- _Task description_:
Below is a listing with pictures in it; transcribe exactly the lines from the one that has "Where should I" through the one that has "Viewport: 605px width, 415px height.", and omit those pictures.

##### Record set #####

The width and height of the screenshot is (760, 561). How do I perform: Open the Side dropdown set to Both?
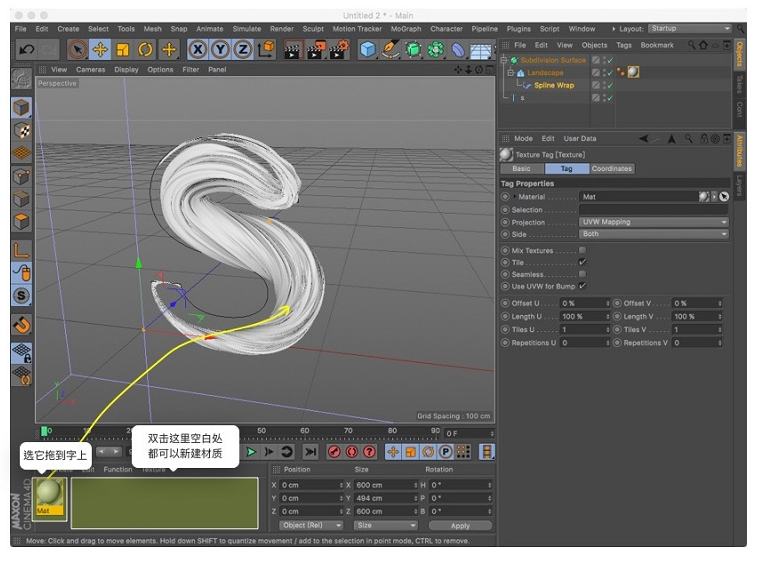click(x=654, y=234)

#####
##### Record set #####

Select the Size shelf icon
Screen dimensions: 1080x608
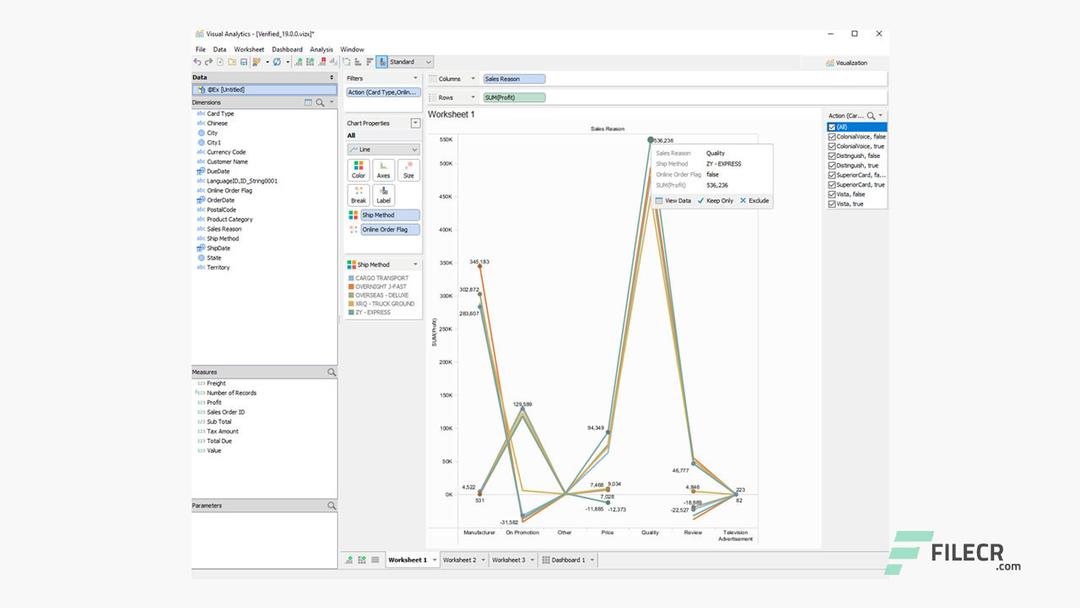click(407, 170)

#####
##### Record set #####

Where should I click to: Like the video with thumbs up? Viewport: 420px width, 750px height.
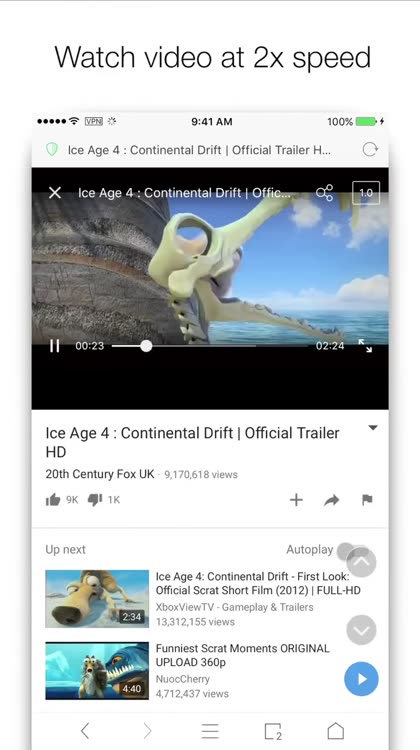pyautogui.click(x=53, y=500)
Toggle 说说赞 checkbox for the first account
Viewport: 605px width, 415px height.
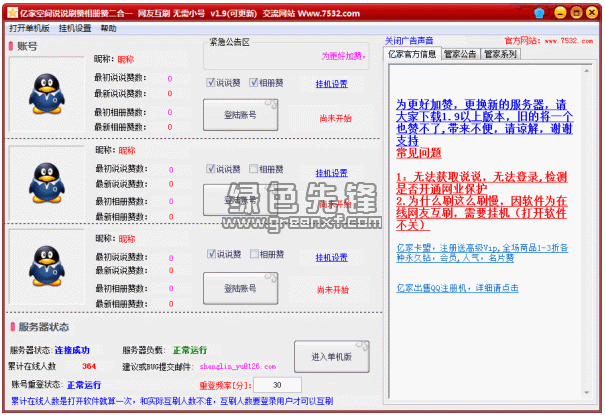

#####

- _Answer section_:
Where should I click to: Like the video with thumbs up? Viewport: 420px width, 750px height.
pyautogui.click(x=53, y=500)
Toggle 说说赞 checkbox for the first account
Viewport: 605px width, 415px height.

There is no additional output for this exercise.